MATERIAL TO PROCESS: Begin

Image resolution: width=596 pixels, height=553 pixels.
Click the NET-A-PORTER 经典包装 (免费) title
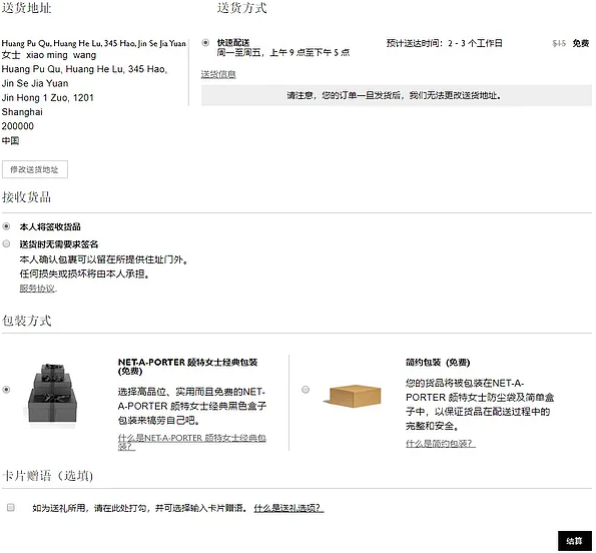coord(188,366)
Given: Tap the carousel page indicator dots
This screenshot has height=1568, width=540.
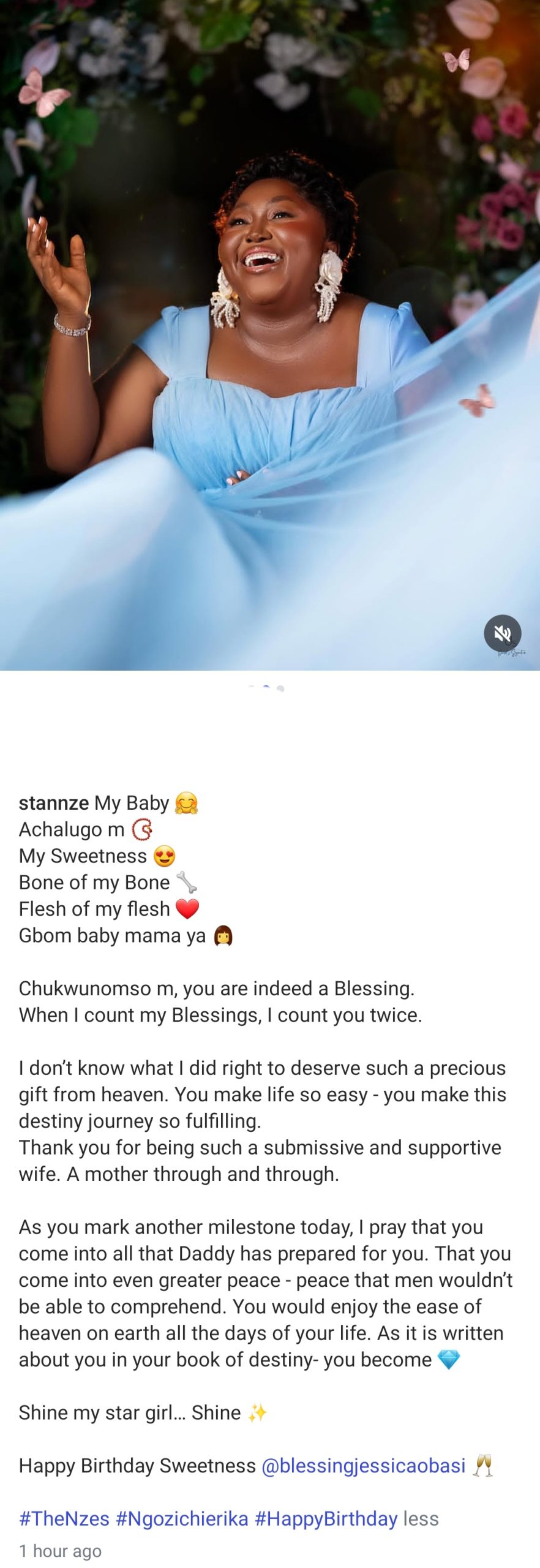Looking at the screenshot, I should [x=267, y=688].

MATERIAL TO PROCESS: End

- WHAT IS EXPECTED -
Omit the pictures and copy the records above exactly.

- RESULT OF THE EXERCISE -
Image resolution: width=596 pixels, height=553 pixels.
Click the NET-A-PORTER 经典包装 (免费) title
coord(188,366)
Given: Tap the carousel page indicator dots
This screenshot has height=1568, width=540.
Looking at the screenshot, I should [x=267, y=688].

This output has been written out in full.